_DOCUMENT EXTRACT:_
■ ■ ■ ■ ■ ■ ■

Kelly Marcel's Venom: The Last Dance closes Tom Hardy's Venom trilogy, ties the Sony Spider-Verse explicitly back to the MCU's multiversal architecture, and seeds a much larger Knull / King-in-Black storyline that Sony has confirmed is the future of the franchise.

01 Knull is finally named on screen

The film's antagonist Knull — the symbiote god of the void, first introduced in Donny Cates's 2018 Venom run — is named on-screen for the first time in any Sony Spider-Verse film. Knull is voiced by Andy Serkis (returning from Venom: Let There Be Carnage in a meta gesture) and is the architect of the Xenophages that hunt Eddie and Venom throughout the third act.

02 The Xenophages are pulled straight from comics

The dragon-like creatures that hunt symbiotes across the film are Xenophages — alien predators evolved specifically to feed on symbiotes, first introduced in Marvel's 1996 Venom: Along Came A Spider arc. The film's visual designs are nearly identical to Mark Bagley's original drawings.

03 Area 51 is canonised as a symbiote research site

The film reveals that the US government has been holding live symbiote specimens at a black-site beneath Area 51 since the Sandman-era 1990s. This is Sony's first explicit nod to the comics' Codex Initiative — a US military programme to weaponise symbiote biology — which had previously been hinted at in Venom (2018) but never confirmed.

04 Patrick Mulligan / Toxin returns

Stephen Graham reprises his role as detective Patrick Mulligan, last seen in the Venom: Let There Be Carnage post-credits sequence with glowing-blue symbiote eyes. The film confirms Mulligan has been bonded to the symbiote Toxin since the previous film and is being held at Area 51 for research. His final-act release — and Toxin's full appearance — sets up the post-credits announcement that Toxin will headline Sony's next solo Venom-universe film.

05 Knull's prison is a callback to the Donny Cates run

Knull is depicted as imprisoned at the centre of the symbiote homeworld Klyntar, restrained by chains forged from his own symbiote essence. The exact visual — a dark god chained inside a black-rock cell — is lifted from Donny Cates and Ryan Stegman's King in Black miniseries (2020-2021).

06 The Mrs. Chen restaurant cameo is the film's emotional anchor

Peggy Lu returns one final time as Mrs. Chen — the Venom franchise's recurring civilian-cameo, who has appeared in all three Tom Hardy films. Her scene in the Last Dance epilogue is the longest Mrs. Chen sequence in the trilogy and was added in reshoots after Lu's chemistry with Hardy in earlier films became a fan-favourite plot thread.

07 Rhys Ifans plays a Connor Reilly analogue

Ifans's character Martin Moon is described in the script as 'an estranged hippie scientist whose family experimented on symbiotes'. The role is structurally similar to Curt Connors from the Amazing Spider-Man films (which Ifans played in 2012), and the dialogue includes one line — 'these creatures bond to whatever fits them' — that is a recycled draft fragment from the 2012 Connors script. Sony's writers kept the line because Ifans liked it.

08 The 'I love you' moment between Eddie and Venom is a comic callback

In the third act, Eddie and Venom share a sincere mutual 'I love you' as they're about to be separated. The phrasing is a direct callback to Cates's 2019 Venom #6 — the issue in which Eddie and Venom's bond is first depicted as a romantic partnership, a reading the comics have leaned into since 2018. Marcel has publicly confirmed the line was written to honour that comics era.

09 Spider-Man is alluded to but never named

Throughout the film, characters refer to 'the bug' or 'the wall-crawler' in New York — a deliberate workaround given that Spider-Man is leased to Marvel Studios. The film positions Eddie's Venom as still operating in a world parallel to Tom Holland's Peter Parker, with multiversal travel between Sony's and Marvel's universes established at the end of No Way Home.

10 The post-credits scene is the King in Black setup

After the credits, a single black-rock fragment of the prison-cell housing Knull is shown breaking — a stinger that explicitly seeds the King in Black storyline. Sony has confirmed the next phase of its Spider-Verse will adapt King in Black, with Knull as the franchise's primary antagonist for the next two-to-three years.

■ ■ ■ ■ ■ ■ ■

_WORK INSTRUCTIONS:_
A: In the Venom: The Last Dance list, could you retype the passage that begins at the words "03 Area 51 is" and stops after "but never confirmed."?
B: Answer these questions from the Venom: The Last Dance list:
(i) Who voices Knull?
(ii) Which actor reprises the role of detective Patrick Mulligan?
(iii) What is the name of Rhys Ifans's character?

_INFORMATION SHOWN:_
■ ■ ■ ■ ■ ■ ■

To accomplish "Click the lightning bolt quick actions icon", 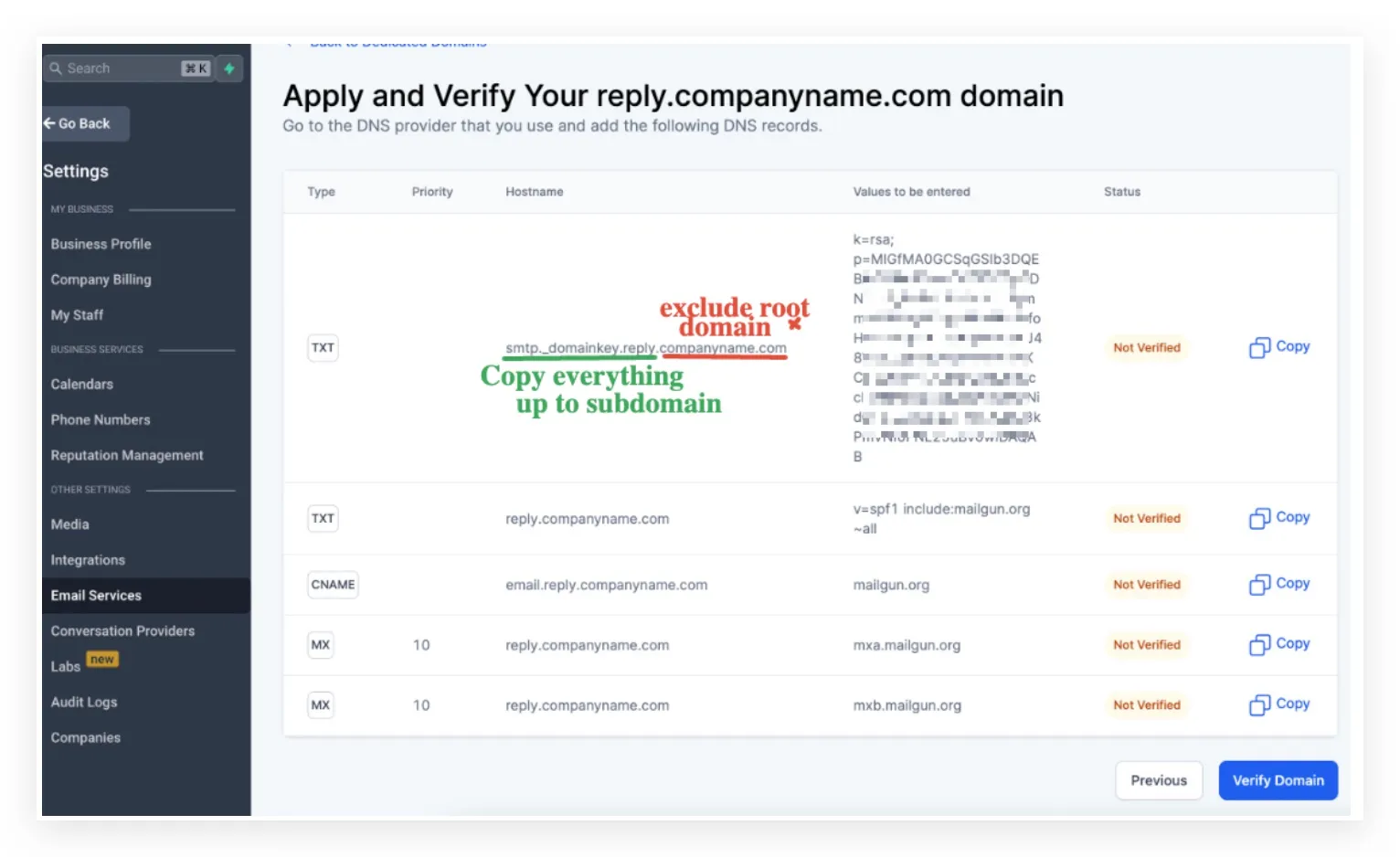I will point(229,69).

■ ■ ■ ■ ■ ■ ■

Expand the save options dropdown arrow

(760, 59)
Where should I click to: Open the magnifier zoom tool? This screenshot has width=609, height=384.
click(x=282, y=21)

■ ■ ■ ■ ■ ■ ■

_SOLUTIONS BELOW:_
A:
03 Area 51 is canonised as a symbiote research site

The film reveals that the US government has been holding live symbiote specimens at a black-site beneath Area 51 since the Sandman-era 1990s. This is Sony's first explicit nod to the comics' Codex Initiative — a US military programme to weaponise symbiote biology — which had previously been hinted at in Venom (2018) but never confirmed.

B:
(i) Andy Serkis
(ii) Stephen Graham
(iii) Martin Moon